[start PASSAGE SHOWN]
And then, as glasses were clinked, cigars were lit and lucifers put away, chairs pushed back from the long tables, and a hush was demanded, so from the centre of the high table rose the slightly less than commanding figure of the celebration dinner's most celebrated guest, the Right Honourable Stanley Baldwin, PC, MP, the nation's three-term Conservative Prime Minister.
Perhaps no political leader or statesman in British history could have been better suited to the task that lay at hand. Baldwin, the calm, taciturn, steady, unadventurous, pipe-smoking son of a Worcestershire ironmaster, a figure of elaborated ordinariness— and a cousin of Rudyard Kipling—was both extraordinarily wellread (though his history degree from Cambridge was modest) and inextinguishably proud of being a sturdily provincial Englishman. `I speak', he once wrote, `not as the man in the street, but as the man in the field-path, a much simpler person, steeped in tradition and impervious to new ideas.'
A colleague assessed Baldwin rather more acutely, in writing specifically of how this then 61-year-old politician saw his role as the nation's elected leader.
Above all he must be patriotic; a lover of his fellow-countrymen, of his country's history, of its institutions, its ancient monarchy, its great parliamentary traditions, its fairness, its tolerance.
All these things were innate in his own disposition. But he steeped himself in them, as the part which it was his duty to play as Prime Minister, and they became more deeply ingrained in consequence.
[end PASSAGE SHOWN]
→ TASK SET
- a) In the passage about Stanley Baldwin, what was his father's occupation?
- b) Reproduce, word for word, the stretch of the Baldwin passage that opens with the words containing "All these things" and closes with "ingrained in consequence.".
[start DATA]
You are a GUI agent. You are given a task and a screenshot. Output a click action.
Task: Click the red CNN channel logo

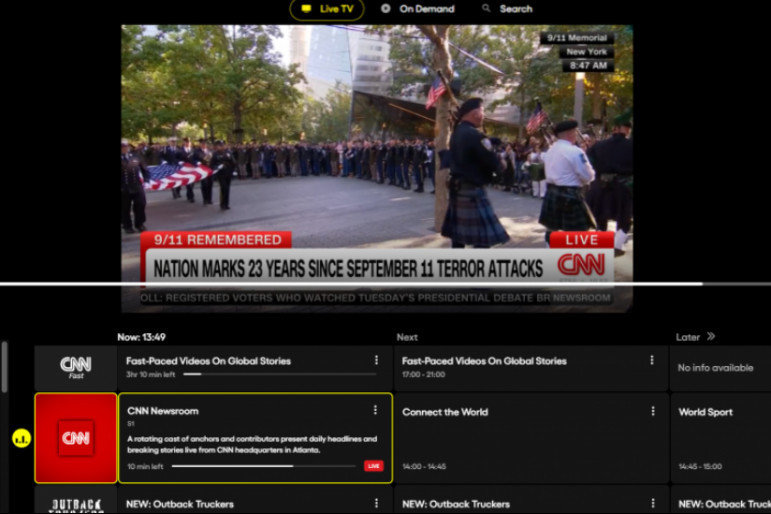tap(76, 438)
[end DATA]
→ RESPONSES BY TASK
- a) He was a Worcestershire ironmaster.

- b)
All these things were innate in his own disposition. But he steeped himself in them, as the part which it was his duty to play as Prime Minister, and they became more deeply ingrained in consequence.